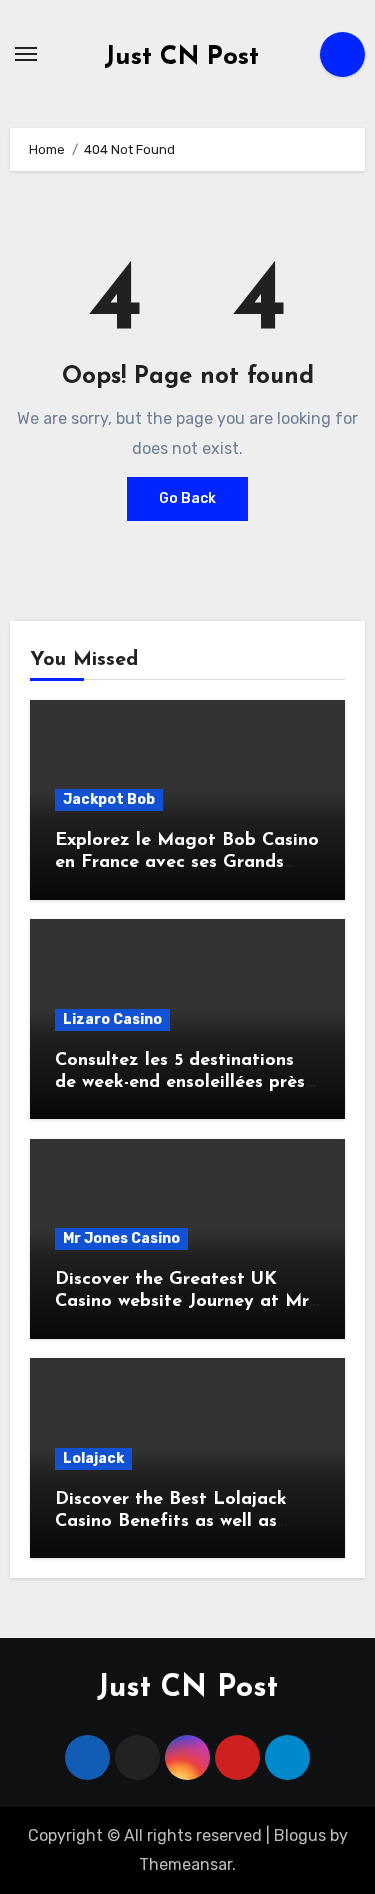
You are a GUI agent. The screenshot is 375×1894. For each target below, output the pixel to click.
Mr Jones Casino (121, 1238)
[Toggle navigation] (26, 54)
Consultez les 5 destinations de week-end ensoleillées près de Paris (180, 1082)
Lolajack (93, 1458)
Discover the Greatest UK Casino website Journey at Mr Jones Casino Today (182, 1301)
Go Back (187, 498)
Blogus (300, 1835)
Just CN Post (181, 57)
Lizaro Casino (112, 1019)
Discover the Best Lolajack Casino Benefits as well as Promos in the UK (171, 1521)
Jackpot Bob (109, 799)
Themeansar (185, 1864)
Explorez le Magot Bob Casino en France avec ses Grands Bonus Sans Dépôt (187, 862)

Task ->
Lines from the one with "Just CN Post (181, 57)" through the last line above must be printed exactly; no other line is to appear.

Answer ->
Just CN Post (181, 57)
Lizaro Casino (112, 1019)
Discover the Best Lolajack Casino Benefits as well as Promos in the UK (171, 1521)
Jackpot Bob (109, 799)
Themeansar (185, 1864)
Explorez le Magot Bob Casino en France avec ses Grands Bonus Sans Dépôt (187, 862)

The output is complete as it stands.